**Data to examine**
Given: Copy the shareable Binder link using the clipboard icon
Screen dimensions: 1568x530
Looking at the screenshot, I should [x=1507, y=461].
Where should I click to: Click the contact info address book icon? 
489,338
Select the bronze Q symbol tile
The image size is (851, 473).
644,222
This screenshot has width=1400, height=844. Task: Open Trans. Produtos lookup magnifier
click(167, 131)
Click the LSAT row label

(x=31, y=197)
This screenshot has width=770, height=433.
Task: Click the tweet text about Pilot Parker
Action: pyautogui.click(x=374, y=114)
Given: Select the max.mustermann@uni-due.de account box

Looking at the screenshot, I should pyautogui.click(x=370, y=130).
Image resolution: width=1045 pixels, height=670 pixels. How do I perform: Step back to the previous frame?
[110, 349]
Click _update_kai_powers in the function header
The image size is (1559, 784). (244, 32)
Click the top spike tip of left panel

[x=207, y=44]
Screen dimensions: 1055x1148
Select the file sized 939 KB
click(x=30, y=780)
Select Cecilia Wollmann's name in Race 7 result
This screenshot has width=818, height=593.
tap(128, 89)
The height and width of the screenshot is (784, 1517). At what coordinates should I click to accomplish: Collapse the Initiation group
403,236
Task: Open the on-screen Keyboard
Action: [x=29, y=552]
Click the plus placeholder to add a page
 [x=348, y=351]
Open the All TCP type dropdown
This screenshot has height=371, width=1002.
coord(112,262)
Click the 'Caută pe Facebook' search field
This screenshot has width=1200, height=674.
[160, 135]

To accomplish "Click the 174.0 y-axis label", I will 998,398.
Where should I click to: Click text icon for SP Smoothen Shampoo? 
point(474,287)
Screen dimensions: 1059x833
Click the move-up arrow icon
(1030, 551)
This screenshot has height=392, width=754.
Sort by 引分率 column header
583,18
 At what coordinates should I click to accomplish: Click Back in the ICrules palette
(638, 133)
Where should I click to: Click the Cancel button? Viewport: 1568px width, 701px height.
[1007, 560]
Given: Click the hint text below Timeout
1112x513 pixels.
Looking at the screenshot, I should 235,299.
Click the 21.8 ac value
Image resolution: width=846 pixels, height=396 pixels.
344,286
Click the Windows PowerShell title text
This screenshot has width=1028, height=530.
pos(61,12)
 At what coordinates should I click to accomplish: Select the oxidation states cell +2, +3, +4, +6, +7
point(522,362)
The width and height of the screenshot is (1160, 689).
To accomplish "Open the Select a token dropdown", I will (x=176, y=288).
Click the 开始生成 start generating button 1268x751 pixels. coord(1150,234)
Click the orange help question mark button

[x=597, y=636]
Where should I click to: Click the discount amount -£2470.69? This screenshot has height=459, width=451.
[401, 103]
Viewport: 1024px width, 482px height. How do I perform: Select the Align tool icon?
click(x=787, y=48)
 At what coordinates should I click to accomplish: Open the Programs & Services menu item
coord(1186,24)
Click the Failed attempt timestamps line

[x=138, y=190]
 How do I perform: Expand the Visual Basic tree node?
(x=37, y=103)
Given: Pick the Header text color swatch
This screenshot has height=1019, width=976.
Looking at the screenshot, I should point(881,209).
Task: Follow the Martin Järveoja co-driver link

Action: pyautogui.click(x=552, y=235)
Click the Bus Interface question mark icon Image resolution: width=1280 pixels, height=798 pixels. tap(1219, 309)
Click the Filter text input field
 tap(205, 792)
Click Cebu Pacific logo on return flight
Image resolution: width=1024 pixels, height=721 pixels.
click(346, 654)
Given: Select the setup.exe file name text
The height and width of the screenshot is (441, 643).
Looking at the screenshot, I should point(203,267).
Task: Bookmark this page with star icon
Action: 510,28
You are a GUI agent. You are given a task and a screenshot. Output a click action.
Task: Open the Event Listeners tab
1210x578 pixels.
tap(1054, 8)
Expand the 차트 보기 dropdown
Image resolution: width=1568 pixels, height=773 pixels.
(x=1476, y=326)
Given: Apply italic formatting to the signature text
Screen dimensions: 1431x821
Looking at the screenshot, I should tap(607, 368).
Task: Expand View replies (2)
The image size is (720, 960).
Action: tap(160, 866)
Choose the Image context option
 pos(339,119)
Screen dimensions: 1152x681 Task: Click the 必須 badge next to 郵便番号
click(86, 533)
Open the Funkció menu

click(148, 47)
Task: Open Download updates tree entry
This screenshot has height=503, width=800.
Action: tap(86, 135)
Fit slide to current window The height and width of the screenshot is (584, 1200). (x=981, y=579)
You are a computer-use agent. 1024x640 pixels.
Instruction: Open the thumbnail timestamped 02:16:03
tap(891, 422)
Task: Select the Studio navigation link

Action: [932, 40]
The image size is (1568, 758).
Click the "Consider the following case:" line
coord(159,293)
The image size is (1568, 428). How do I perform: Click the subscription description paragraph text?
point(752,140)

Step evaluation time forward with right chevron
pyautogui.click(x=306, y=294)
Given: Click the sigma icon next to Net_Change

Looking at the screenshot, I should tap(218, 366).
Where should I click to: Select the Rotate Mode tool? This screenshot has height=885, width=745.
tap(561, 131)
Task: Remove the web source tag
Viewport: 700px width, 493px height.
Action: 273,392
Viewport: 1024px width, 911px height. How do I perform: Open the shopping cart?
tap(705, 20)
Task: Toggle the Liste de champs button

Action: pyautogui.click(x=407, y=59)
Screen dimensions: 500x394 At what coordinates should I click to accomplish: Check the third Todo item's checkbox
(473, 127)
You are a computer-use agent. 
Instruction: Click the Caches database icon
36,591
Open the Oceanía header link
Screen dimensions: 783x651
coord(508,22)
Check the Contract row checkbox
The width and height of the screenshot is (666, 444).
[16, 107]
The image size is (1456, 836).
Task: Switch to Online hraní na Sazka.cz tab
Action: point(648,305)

**Task description**
Output the complete set of records word for word.

**Answer to the exercise**
Given: Copy the shareable Binder link using the clipboard icon
Screen dimensions: 1568x530
Looking at the screenshot, I should [x=1507, y=461].
Where should I click to: Click the contact info address book icon? 
489,338
Select the bronze Q symbol tile
The image size is (851, 473).
644,222
This screenshot has width=1400, height=844. Task: Open Trans. Produtos lookup magnifier
click(167, 131)
Click the LSAT row label

(x=31, y=197)
This screenshot has width=770, height=433.
Task: Click the tweet text about Pilot Parker
Action: pyautogui.click(x=374, y=114)
Given: Select the max.mustermann@uni-due.de account box

Looking at the screenshot, I should pyautogui.click(x=370, y=130).
Image resolution: width=1045 pixels, height=670 pixels. How do I perform: Step back to the previous frame?
[110, 349]
Click _update_kai_powers in the function header
The image size is (1559, 784). (244, 32)
Click the top spike tip of left panel

[x=207, y=44]
Screen dimensions: 1055x1148
Select the file sized 939 KB
click(x=30, y=780)
Select Cecilia Wollmann's name in Race 7 result
This screenshot has width=818, height=593.
tap(128, 89)
The height and width of the screenshot is (784, 1517). At what coordinates should I click to accomplish: Collapse the Initiation group
403,236
Task: Open the on-screen Keyboard
Action: [x=29, y=552]
Click the plus placeholder to add a page
 [x=348, y=351]
Open the All TCP type dropdown
This screenshot has height=371, width=1002.
coord(112,262)
Click the 'Caută pe Facebook' search field
This screenshot has width=1200, height=674.
[160, 135]

To accomplish "Click the 174.0 y-axis label", I will 998,398.
Where should I click to: Click text icon for SP Smoothen Shampoo? 
point(474,287)
Screen dimensions: 1059x833
Click the move-up arrow icon
(1030, 551)
This screenshot has height=392, width=754.
Sort by 引分率 column header
583,18
 At what coordinates should I click to accomplish: Click Back in the ICrules palette
(638, 133)
Where should I click to: Click the Cancel button? Viewport: 1568px width, 701px height.
[1007, 560]
Given: Click the hint text below Timeout
1112x513 pixels.
Looking at the screenshot, I should 235,299.
Click the 21.8 ac value
Image resolution: width=846 pixels, height=396 pixels.
344,286
Click the Windows PowerShell title text
This screenshot has width=1028, height=530.
pos(61,12)
 At what coordinates should I click to accomplish: Select the oxidation states cell +2, +3, +4, +6, +7
point(522,362)
The width and height of the screenshot is (1160, 689).
To accomplish "Open the Select a token dropdown", I will (x=176, y=288).
Click the 开始生成 start generating button 1268x751 pixels. coord(1150,234)
Click the orange help question mark button

[x=597, y=636]
Where should I click to: Click the discount amount -£2470.69? This screenshot has height=459, width=451.
[401, 103]
Viewport: 1024px width, 482px height. How do I perform: Select the Align tool icon?
click(x=787, y=48)
 At what coordinates should I click to accomplish: Open the Programs & Services menu item
coord(1186,24)
Click the Failed attempt timestamps line

[x=138, y=190]
 How do I perform: Expand the Visual Basic tree node?
(x=37, y=103)
Given: Pick the Header text color swatch
This screenshot has height=1019, width=976.
Looking at the screenshot, I should point(881,209).
Task: Follow the Martin Järveoja co-driver link

Action: pyautogui.click(x=552, y=235)
Click the Bus Interface question mark icon Image resolution: width=1280 pixels, height=798 pixels. tap(1219, 309)
Click the Filter text input field
 tap(205, 792)
Click Cebu Pacific logo on return flight
Image resolution: width=1024 pixels, height=721 pixels.
click(346, 654)
Given: Select the setup.exe file name text
The height and width of the screenshot is (441, 643).
Looking at the screenshot, I should point(203,267).
Task: Bookmark this page with star icon
Action: 510,28
You are a GUI agent. You are given a task and a screenshot. Output a click action.
Task: Open the Event Listeners tab
1210x578 pixels.
tap(1054, 8)
Expand the 차트 보기 dropdown
Image resolution: width=1568 pixels, height=773 pixels.
(x=1476, y=326)
Given: Apply italic formatting to the signature text
Screen dimensions: 1431x821
Looking at the screenshot, I should tap(607, 368).
Task: Expand View replies (2)
The image size is (720, 960).
Action: tap(160, 866)
Choose the Image context option
 pos(339,119)
Screen dimensions: 1152x681 Task: Click the 必須 badge next to 郵便番号
click(86, 533)
Open the Funkció menu

click(148, 47)
Task: Open Download updates tree entry
This screenshot has height=503, width=800.
Action: tap(86, 135)
Fit slide to current window The height and width of the screenshot is (584, 1200). (x=981, y=579)
You are a computer-use agent. 1024x640 pixels.
Instruction: Open the thumbnail timestamped 02:16:03
tap(891, 422)
Task: Select the Studio navigation link

Action: [932, 40]
The image size is (1568, 758).
Click the "Consider the following case:" line
coord(159,293)
The image size is (1568, 428). How do I perform: Click the subscription description paragraph text?
point(752,140)

Step evaluation time forward with right chevron
pyautogui.click(x=306, y=294)
Given: Click the sigma icon next to Net_Change

Looking at the screenshot, I should tap(218, 366).
Where should I click to: Select the Rotate Mode tool? This screenshot has height=885, width=745.
tap(561, 131)
Task: Remove the web source tag
Viewport: 700px width, 493px height.
Action: 273,392
Viewport: 1024px width, 911px height. How do I perform: Open the shopping cart?
tap(705, 20)
Task: Toggle the Liste de champs button

Action: pyautogui.click(x=407, y=59)
Screen dimensions: 500x394 At what coordinates should I click to accomplish: Check the third Todo item's checkbox
(473, 127)
You are a computer-use agent. 
Instruction: Click the Caches database icon
36,591
Open the Oceanía header link
Screen dimensions: 783x651
coord(508,22)
Check the Contract row checkbox
The width and height of the screenshot is (666, 444).
[16, 107]
The image size is (1456, 836).
Task: Switch to Online hraní na Sazka.cz tab
Action: point(648,305)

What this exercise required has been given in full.